After five minutes on the set, this much was clear: If your nose wasn't running and your eyes weren't tearing, you didn't have a pulse.

"So, you walked right into the big weep-fest," Fox told DreamWorks SKG co-founder Jeffrey Katzenberg with characteristic deadpan during a break. But a moment later, Fox, too, choked up. "You've made this a lot easier," Fox said as he bear-hugged Katzenberg, who had flown in from England, rerouting a business trip to witness Fox's departure from the DreamWorks-produced show.

As televised farewells go, this was an unusual one. The 38-year-old Fox, who TV viewers first embraced in 1982 when he played Republican poster boy Alex Keaton on NBC's "Family Ties," is leaving at the top of his game, putting his career on hold to spend more time with his family and to help raise awareness about his degenerative neurological disease.
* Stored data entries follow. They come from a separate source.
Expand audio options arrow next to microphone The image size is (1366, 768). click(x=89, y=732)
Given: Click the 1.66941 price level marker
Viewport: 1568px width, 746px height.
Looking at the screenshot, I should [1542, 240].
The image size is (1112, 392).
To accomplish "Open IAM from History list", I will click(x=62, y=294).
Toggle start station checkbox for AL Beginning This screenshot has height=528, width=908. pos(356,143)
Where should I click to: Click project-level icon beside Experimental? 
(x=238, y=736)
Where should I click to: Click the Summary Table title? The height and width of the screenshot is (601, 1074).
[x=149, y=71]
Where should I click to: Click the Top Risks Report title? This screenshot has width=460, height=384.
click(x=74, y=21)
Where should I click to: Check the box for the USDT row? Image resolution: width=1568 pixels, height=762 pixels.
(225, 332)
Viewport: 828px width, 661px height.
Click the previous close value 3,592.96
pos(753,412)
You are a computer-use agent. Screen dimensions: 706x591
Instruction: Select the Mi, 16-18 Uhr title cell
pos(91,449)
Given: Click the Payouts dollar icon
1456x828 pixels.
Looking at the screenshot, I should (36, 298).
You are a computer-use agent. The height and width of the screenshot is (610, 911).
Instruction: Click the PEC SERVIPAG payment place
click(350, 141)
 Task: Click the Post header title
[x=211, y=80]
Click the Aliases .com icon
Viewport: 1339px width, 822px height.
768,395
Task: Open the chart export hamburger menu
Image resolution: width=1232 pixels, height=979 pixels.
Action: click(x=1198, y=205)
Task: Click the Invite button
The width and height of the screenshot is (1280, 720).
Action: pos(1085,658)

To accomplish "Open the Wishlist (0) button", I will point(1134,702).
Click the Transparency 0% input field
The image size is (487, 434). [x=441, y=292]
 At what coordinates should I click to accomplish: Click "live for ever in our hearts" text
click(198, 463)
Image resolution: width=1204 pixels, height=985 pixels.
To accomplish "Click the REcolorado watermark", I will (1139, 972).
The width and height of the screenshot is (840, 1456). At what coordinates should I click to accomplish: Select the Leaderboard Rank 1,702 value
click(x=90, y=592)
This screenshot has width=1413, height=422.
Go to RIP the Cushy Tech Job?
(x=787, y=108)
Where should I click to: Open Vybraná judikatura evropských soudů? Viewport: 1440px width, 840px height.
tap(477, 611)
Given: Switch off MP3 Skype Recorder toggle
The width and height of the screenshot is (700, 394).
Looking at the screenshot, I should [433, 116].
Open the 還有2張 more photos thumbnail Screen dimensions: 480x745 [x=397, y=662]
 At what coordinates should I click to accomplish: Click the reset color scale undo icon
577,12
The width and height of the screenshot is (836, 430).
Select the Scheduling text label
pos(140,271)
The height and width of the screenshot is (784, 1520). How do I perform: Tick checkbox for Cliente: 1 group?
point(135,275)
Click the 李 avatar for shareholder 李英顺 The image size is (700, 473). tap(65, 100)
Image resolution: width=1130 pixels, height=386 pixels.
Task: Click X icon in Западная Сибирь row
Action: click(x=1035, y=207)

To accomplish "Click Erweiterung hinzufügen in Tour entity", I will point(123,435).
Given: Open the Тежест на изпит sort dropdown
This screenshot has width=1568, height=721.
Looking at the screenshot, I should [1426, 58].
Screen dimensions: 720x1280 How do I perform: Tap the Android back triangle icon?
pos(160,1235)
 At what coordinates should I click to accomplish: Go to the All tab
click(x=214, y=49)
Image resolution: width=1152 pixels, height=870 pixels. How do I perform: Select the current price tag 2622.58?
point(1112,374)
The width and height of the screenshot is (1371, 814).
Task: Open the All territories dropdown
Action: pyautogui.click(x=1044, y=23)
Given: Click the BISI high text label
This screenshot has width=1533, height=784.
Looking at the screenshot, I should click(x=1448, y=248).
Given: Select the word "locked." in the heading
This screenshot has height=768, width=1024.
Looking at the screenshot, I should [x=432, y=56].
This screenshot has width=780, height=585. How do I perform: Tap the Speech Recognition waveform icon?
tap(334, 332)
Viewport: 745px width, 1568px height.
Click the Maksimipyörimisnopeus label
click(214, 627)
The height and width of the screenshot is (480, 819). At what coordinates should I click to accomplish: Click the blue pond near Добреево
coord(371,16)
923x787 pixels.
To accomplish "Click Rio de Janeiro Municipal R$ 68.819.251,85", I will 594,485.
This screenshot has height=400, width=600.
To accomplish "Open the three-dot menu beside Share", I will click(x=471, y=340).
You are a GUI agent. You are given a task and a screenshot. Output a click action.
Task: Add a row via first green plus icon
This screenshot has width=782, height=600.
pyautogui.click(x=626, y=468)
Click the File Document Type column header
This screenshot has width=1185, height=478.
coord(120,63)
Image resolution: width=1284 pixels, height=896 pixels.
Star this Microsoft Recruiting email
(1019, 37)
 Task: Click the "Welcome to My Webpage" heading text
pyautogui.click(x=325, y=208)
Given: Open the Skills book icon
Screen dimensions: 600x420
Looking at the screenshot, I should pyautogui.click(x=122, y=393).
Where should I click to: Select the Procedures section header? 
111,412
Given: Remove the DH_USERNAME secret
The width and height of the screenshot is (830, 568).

And unlike other TV finales, "Spin City" is still going strong: It will continue next year, with actor Charlie Sheen joining the cast and the entire production moving to Los Angeles.

"This is unique--a guy going out at the height of his power from a show that's not being canceled and has no contract dispute, a guy saying goodbye not only to his cast but to a part of his life," said Gary David Goldberg, co-creator of both "Spin City" and "Family Ties," who fought to shake off tears as he spoke. In his final episode, Goldberg said, there were things Fox "wanted to approach both as an artist and as a man. And he is a very special man."